Records contained in a dataset:
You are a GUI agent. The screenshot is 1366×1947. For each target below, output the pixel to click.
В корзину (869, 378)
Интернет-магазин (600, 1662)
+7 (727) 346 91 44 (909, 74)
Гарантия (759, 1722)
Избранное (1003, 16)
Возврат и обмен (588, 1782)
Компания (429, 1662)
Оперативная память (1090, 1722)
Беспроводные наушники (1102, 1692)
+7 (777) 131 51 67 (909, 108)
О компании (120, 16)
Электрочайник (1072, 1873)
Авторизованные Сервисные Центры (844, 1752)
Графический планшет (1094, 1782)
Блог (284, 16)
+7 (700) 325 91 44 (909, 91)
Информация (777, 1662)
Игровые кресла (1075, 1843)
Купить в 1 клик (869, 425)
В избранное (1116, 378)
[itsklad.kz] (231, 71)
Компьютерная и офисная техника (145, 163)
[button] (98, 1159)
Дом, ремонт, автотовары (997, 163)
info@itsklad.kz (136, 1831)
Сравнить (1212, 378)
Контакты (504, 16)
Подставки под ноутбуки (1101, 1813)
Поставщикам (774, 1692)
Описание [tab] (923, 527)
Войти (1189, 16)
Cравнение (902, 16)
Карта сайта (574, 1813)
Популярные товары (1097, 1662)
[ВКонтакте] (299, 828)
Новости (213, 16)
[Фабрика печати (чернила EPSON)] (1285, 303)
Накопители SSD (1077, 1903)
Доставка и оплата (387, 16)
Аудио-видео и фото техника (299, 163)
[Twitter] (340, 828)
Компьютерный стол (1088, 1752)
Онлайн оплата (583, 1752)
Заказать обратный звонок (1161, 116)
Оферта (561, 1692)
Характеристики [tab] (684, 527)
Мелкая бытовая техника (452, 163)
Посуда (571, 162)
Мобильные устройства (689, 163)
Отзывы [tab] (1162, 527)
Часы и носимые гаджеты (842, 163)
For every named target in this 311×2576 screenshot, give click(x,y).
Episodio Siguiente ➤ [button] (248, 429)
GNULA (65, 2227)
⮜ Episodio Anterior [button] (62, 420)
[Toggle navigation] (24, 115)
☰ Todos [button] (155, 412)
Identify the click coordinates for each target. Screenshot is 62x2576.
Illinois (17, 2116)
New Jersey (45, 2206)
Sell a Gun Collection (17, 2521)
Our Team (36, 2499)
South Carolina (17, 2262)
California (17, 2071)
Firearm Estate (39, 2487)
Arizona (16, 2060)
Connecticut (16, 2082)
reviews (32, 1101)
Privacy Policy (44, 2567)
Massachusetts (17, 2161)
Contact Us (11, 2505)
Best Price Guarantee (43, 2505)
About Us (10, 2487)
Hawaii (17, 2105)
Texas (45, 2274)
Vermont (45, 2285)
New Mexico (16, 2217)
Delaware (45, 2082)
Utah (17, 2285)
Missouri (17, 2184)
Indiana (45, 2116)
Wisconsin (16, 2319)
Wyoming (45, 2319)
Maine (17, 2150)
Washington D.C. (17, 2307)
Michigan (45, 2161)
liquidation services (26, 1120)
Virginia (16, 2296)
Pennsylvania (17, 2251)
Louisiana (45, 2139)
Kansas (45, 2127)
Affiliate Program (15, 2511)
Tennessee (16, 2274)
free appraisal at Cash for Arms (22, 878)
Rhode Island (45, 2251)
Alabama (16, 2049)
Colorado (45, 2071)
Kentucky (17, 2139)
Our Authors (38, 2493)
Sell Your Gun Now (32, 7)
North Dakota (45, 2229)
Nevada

WHAT YOU ARE ASKED TO DO: Out of the data above, set down the lines from the one with "Популярные товары (1097, 1662)" to the one with "[button] (155, 412)", both included, exactly as written and with no additions.

TASK SOLUTION:
Популярные товары (1097, 1662)
[ВКонтакте] (299, 828)
Новости (213, 16)
[Фабрика печати (чернила EPSON)] (1285, 303)
Накопители SSD (1077, 1903)
Доставка и оплата (387, 16)
Аудио-видео и фото техника (299, 163)
[Twitter] (340, 828)
Компьютерный стол (1088, 1752)
Онлайн оплата (583, 1752)
Заказать обратный звонок (1161, 116)
Оферта (561, 1692)
Характеристики [tab] (684, 527)
Мелкая бытовая техника (452, 163)
Посуда (571, 162)
Мобильные устройства (689, 163)
Отзывы [tab] (1162, 527)
Часы и носимые гаджеты (842, 163)
For every named target in this 311×2576 screenshot, give click(x,y).
Episodio Siguiente ➤ [button] (248, 429)
GNULA (65, 2227)
⮜ Episodio Anterior [button] (62, 420)
[Toggle navigation] (24, 115)
☰ Todos [button] (155, 412)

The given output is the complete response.